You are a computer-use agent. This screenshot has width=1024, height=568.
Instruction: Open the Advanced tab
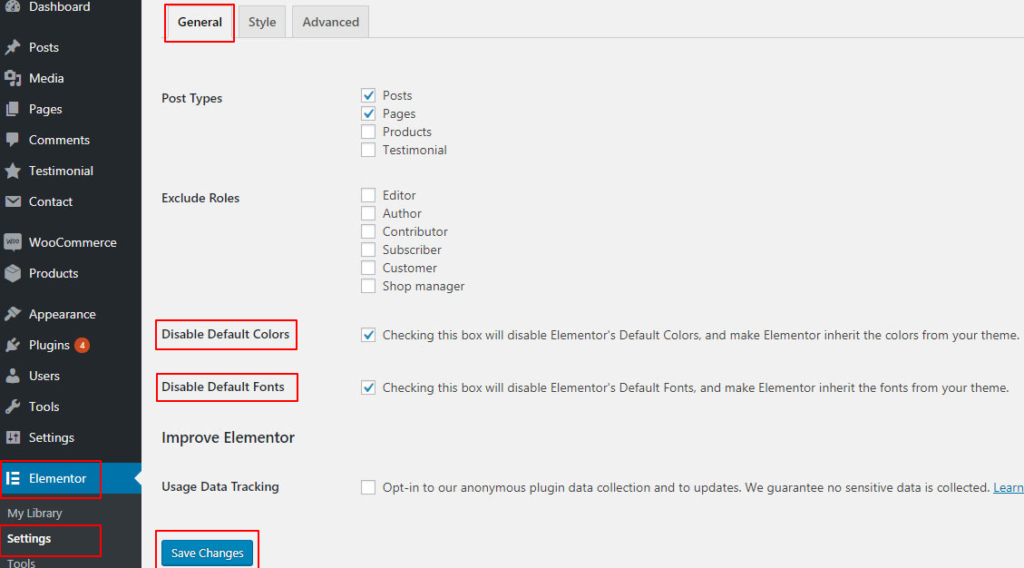(330, 22)
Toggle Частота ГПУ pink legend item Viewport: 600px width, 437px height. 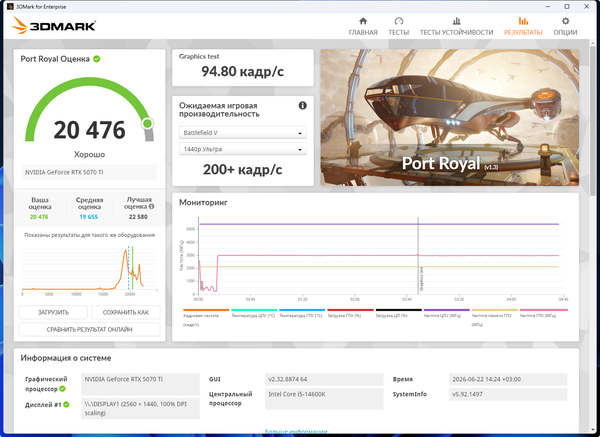[x=543, y=313]
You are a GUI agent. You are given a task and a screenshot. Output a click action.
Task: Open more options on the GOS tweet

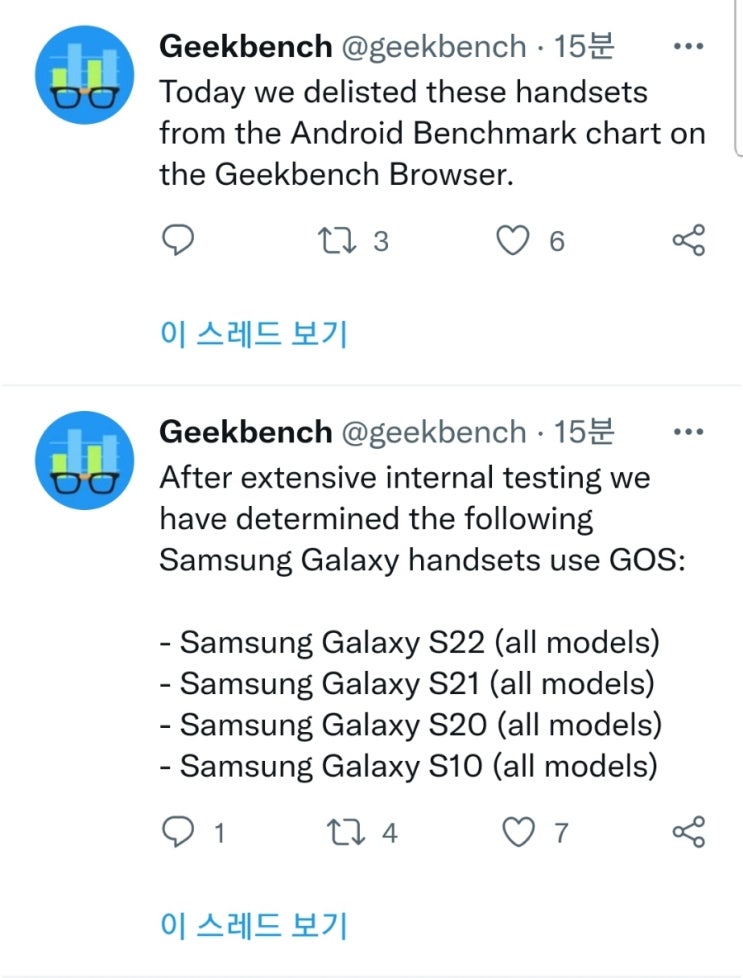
☆ ☆ ☆ ☆ ☆
Запишите строки записей в JSON-список строк, по одному элементу на строку, без пустых строк: начните со строки, где есть "You are a GUI", и дойдите до конца записей. Картинки в ответ не включайте.

• [Полный ответ]:
[
  "You are a GUI agent. You are given a task and a screenshot. Output a click action.",
  "Task: Open more options on the GOS tweet"
]